• [Dataset content]

★ ★ ★

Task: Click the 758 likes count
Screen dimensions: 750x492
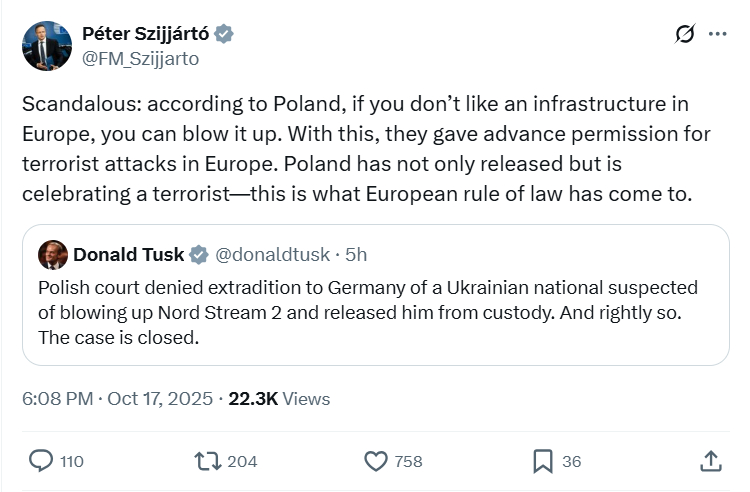Action: click(x=408, y=461)
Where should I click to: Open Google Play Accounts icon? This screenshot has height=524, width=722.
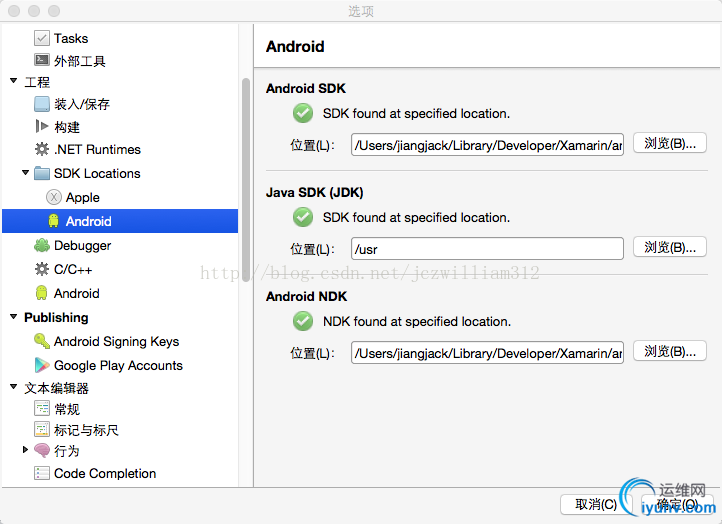point(41,365)
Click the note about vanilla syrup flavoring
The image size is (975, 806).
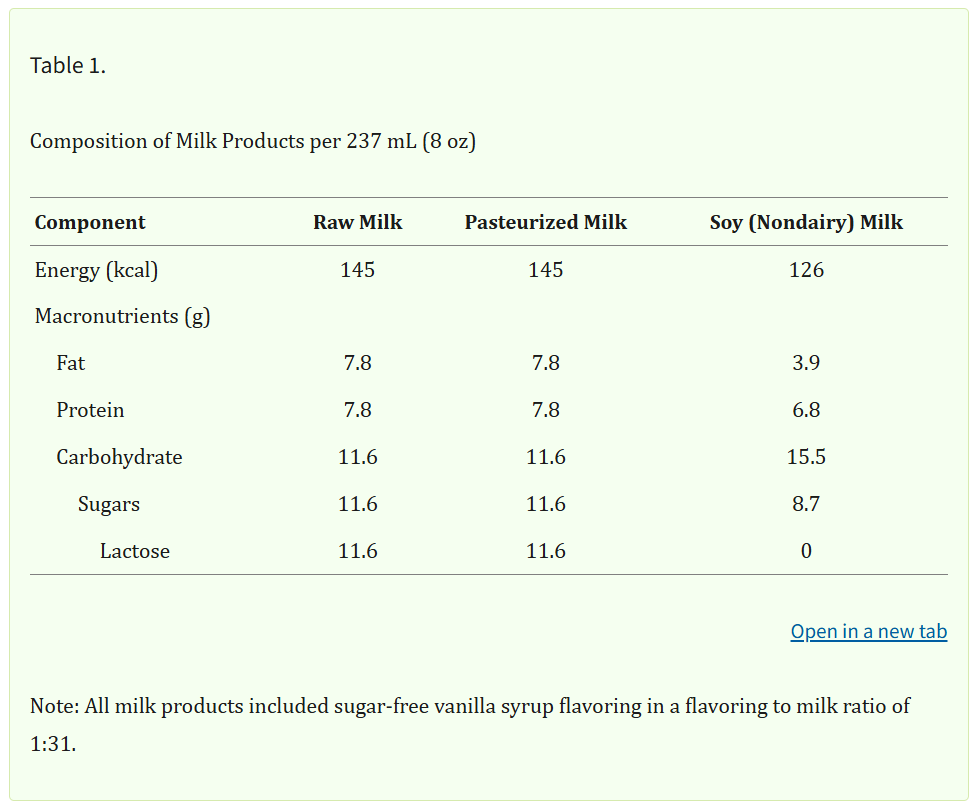(x=470, y=725)
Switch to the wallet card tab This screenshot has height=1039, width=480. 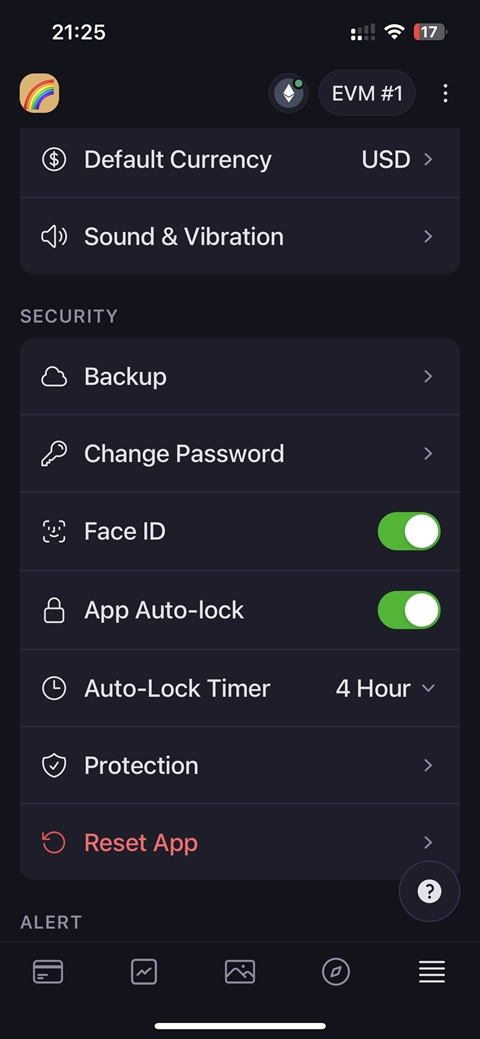48,972
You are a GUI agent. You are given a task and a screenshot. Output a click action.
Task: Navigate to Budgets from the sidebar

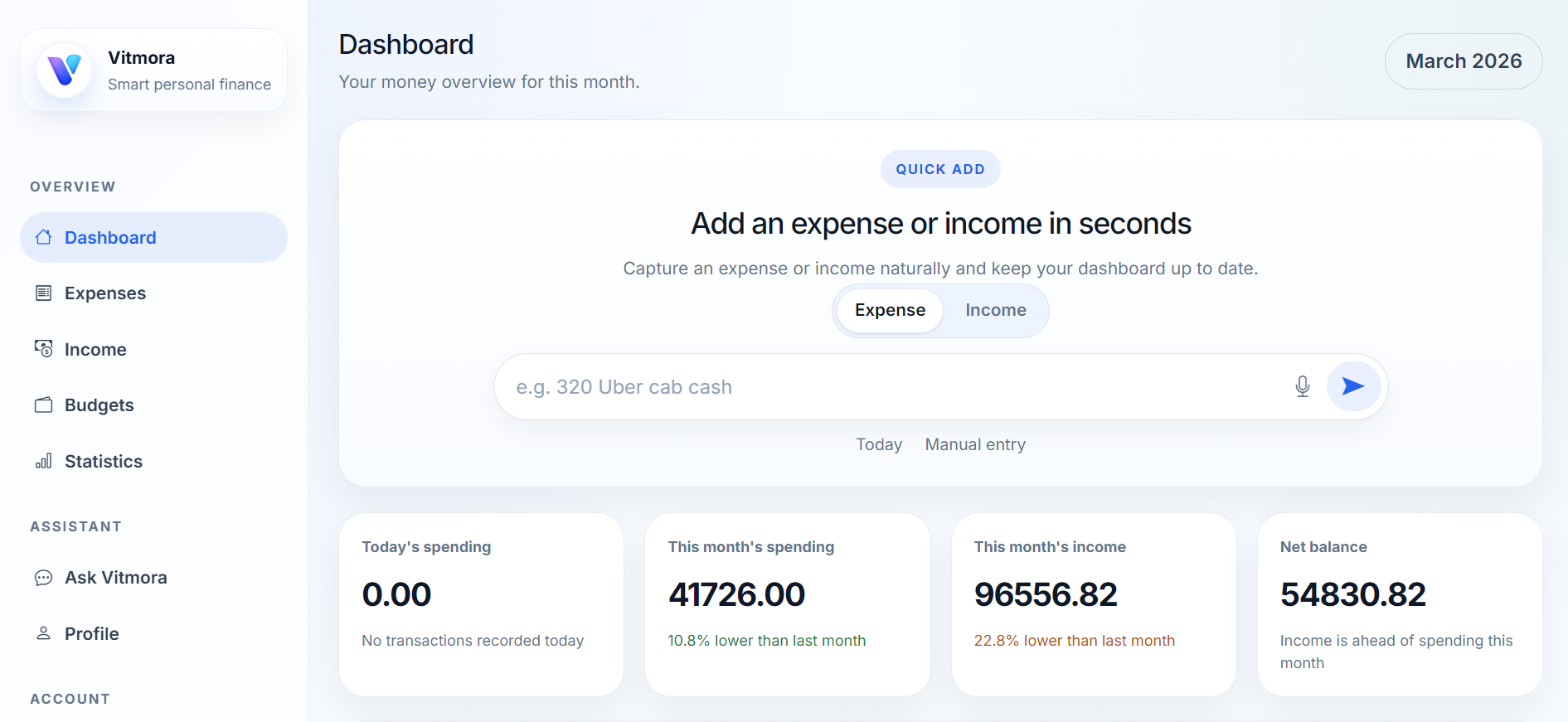pyautogui.click(x=98, y=405)
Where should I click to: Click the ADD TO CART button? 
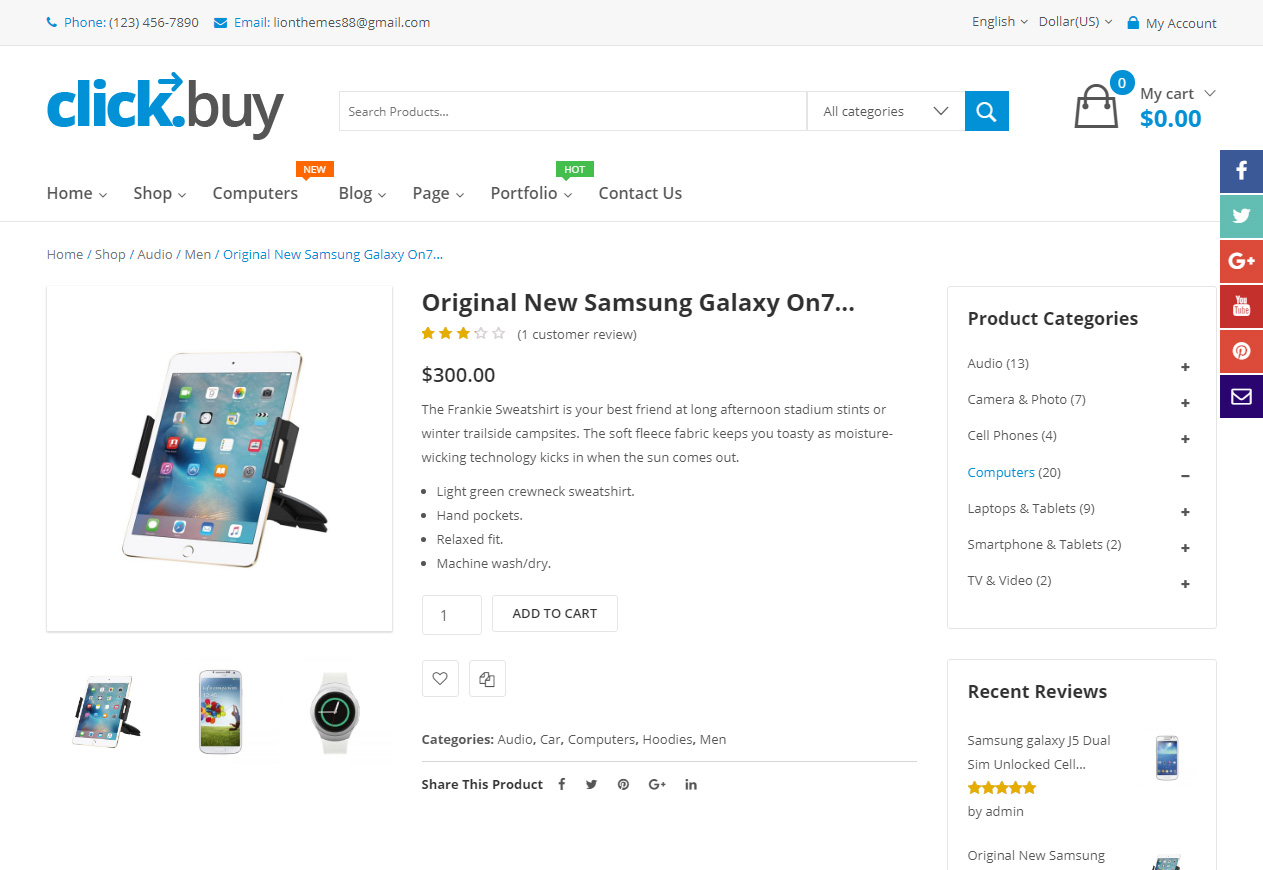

★ ★ ★

• [What this task involves] Exactly the lines from the one containing "You are a GUI" to the end of the records above, both end lines included, are to be printed, and no pictures with them.

• [Problem solution]
You are a GUI agent. You are given a task and a screenshot. Output a click action.
Task: Navigate to Budgets from the sidebar

pyautogui.click(x=98, y=405)
Where should I click to: Click the ADD TO CART button? 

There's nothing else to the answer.